Ever heard the story about Albert Einstein and the Long Beach earthquake of 1933?
Einstein, a visiting professor at Caltech at the time, was walking across campus with an earthquake expert, Beno Gutenberg. They even were talking about seismic research. But when the magnitude-6.4 temblor struck, the absent-minded scientists were so engrossed in conversation that neither noticed the shaking.
"There was an earthquake someplace?" Gutenberg, a partner with Charles Richter in developing the Richter scale, supposedly replied when a passerby mentioned the tremor. Einstein piped in, "What earthquake?"
That story is found in the Caltech Archives Oral History Project, a rare storehouse of interviews filled with anecdotes about giants of American scientific and engineering history. Drawn from the memories of more than 200 retired professors and others with long ties to Caltech, the oral histories provide glimpses of the interviewees' lives as well as their recollections -- albeit sometimes fuzzy or embellished -- of other pioneering researchers.
Seymour Benzer, one of the fathers of microbiology, recalls a boyhood trick of sneak-reading a physics book at Jewish high holiday services. Frank Malina, an early rocket scientist and a founders of the Jet Propulsion Laboratory, relates how a Caltech physics professor of his once said that "I was a bloody fool, that I was trying to do something that was impossible, because rockets couldn't work in space."
Another account tells how two-time Nobel Prize-winner Linus Pauling joined an afternoon protest outside the White House supporting a ban on nuclear weapons testing and then headed inside that evening for a formal dinner with President John F. Kennedy.
The oral histories also include reminiscences of prominent researchers who clashed with government regulators and some whose careers were damaged, or even derailed, because of their leftist political activities.
One of those leftists was Frank Oppenheimer, the younger brother of atomic bomb developer J. Robert Oppenheimer. In his oral history, the younger Oppenheimer described his efforts, while working on a doctorate in physics in the 1930s, to set up a Communist Party group at Caltech and to fight racial segregation in Pasadena. (Oppenheimer lost his faculty job at the University of Minnesota after revealing his communist involvement to congressional investigators in 1949. He didn't get another university post in the U.S. for a decade.)
Historians and other experts say few oral history collections rival Caltech's array of leading scientific figures.
Launched in 1978, the Caltech project has slowly grown to 227 bound volumes, one per subject, tucked away in the subbasement of the campus' Beckman Institute.
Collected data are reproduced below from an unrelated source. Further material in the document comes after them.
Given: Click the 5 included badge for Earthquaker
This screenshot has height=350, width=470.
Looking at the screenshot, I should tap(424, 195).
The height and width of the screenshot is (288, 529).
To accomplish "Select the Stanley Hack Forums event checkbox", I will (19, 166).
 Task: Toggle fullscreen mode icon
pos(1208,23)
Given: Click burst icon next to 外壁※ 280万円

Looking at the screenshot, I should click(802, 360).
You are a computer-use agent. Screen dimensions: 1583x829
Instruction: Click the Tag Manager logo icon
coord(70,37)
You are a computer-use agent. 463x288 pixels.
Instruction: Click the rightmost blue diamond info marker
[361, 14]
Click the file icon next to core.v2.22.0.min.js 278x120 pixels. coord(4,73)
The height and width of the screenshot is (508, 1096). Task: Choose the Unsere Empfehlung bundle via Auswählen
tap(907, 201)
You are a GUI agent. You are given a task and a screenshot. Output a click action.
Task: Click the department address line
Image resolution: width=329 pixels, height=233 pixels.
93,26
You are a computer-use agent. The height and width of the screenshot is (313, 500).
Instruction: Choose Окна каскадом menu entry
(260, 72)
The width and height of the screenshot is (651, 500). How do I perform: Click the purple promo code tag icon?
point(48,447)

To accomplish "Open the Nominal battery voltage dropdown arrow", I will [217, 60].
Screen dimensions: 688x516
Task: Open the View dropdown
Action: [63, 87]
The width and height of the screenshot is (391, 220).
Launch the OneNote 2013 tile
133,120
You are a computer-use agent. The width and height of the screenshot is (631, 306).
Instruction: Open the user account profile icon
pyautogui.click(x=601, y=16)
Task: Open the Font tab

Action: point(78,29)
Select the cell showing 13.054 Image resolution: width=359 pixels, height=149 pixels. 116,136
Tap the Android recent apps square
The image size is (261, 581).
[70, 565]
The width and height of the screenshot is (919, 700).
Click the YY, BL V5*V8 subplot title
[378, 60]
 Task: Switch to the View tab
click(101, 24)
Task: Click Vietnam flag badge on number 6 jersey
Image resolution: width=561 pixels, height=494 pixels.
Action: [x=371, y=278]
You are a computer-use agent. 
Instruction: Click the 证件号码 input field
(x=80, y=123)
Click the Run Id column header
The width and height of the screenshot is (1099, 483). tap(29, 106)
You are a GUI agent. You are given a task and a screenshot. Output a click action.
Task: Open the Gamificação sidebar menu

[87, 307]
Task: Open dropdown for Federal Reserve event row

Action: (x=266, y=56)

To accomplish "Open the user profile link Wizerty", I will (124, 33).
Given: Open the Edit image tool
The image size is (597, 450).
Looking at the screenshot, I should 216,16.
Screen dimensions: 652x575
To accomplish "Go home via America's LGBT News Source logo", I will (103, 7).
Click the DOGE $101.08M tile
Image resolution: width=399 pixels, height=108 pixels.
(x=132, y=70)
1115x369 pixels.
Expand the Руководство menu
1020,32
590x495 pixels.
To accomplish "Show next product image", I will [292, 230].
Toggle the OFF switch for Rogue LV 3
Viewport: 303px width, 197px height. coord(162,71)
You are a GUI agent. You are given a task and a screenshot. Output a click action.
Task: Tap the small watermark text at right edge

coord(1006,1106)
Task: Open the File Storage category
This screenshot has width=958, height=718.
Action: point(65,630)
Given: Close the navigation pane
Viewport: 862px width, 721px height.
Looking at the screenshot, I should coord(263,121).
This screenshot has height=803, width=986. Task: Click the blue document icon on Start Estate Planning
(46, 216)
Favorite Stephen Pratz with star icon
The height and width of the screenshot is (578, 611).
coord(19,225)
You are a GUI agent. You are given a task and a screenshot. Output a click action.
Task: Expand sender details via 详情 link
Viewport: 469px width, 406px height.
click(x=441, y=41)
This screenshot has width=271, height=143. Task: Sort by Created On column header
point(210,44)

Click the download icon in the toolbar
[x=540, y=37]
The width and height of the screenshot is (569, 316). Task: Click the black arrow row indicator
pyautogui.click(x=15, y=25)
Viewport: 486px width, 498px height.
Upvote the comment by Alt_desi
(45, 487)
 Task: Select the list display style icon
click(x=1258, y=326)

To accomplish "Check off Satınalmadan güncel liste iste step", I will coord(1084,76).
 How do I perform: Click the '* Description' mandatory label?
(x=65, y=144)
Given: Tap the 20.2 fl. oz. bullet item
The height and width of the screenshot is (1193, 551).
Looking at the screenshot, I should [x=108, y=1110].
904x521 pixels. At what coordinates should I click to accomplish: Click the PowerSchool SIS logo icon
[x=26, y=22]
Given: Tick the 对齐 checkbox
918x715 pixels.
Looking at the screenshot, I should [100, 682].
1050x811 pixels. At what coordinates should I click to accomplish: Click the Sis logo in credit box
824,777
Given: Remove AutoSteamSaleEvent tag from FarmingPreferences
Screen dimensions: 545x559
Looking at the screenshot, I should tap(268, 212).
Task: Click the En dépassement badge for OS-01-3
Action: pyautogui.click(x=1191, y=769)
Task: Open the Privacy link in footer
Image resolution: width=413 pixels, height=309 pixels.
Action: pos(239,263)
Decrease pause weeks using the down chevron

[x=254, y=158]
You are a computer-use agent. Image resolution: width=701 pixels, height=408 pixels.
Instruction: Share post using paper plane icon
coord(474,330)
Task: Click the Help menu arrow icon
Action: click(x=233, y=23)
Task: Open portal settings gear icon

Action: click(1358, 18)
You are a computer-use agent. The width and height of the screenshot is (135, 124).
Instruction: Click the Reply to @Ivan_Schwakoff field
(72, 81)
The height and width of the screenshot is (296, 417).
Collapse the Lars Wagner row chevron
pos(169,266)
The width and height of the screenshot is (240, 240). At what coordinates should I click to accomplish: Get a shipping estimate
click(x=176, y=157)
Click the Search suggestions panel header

Several more volumes, compiled from taped interviews, are in the works. So far, 53 of the histories also are online.
Biographers regularly glean details from the collection. For example, Jonathan Weiner, a Pulitzer Prize-winning science writer, found nuggets for his 1999 biography on Benzer, "Time, Love, Memory."
"For the kind of book that I write, which is as much character-driven as it is science-driven, they're just gold mines," Weiner said, referring to Caltech's materials and oral histories in general.
But there aren't tabloid-style revelations of scientists' romantic liaisons in the Caltech interviews.
"We just don't go there," said Shelley Erwin, Caltech's associate archivist who supervises the compilation of the interviews.
Occasionally, though, the tales either have been stretched over years of retellings or are inside jokes that strain believability.
"Oral history is never the last word on a subject," cautioned Daniel J. Kevles, a Caltech history professor for more than 35 years and now chairman of Yale University's history of science and medicine program. "People's memories are fallible, and you often find that what they remember when matched against contemporary documents is wrong."
Still, Kevles -- also the subject of an archive interview -- said Caltech's histories are precious partly because of the school's deep involvement in cutting-edge science and engineering since it emerged as a major research center in the 1920s.
Einstein, who spent three winters at Caltech in the early 1930s, is mentioned often, both in serious and lighthearted ways.
The fullest version of the earthquake tale is from Gutenberg's widow, Hertha, who died in 1990. In her interviews in the early 1980s, Hertha Gutenberg said she had gone shopping the morning after the big quake with Einstein's wife, who asked her, "What do you say about our two dumbbells?"
Hertha Gutenberg added that the Einsteins "were in Japan the year before, and he had always had [sic] hoped there would be an earthquake that he could feel, and there wasn't any. And here was the big Long Beach earthquake, and they didn't feel it!"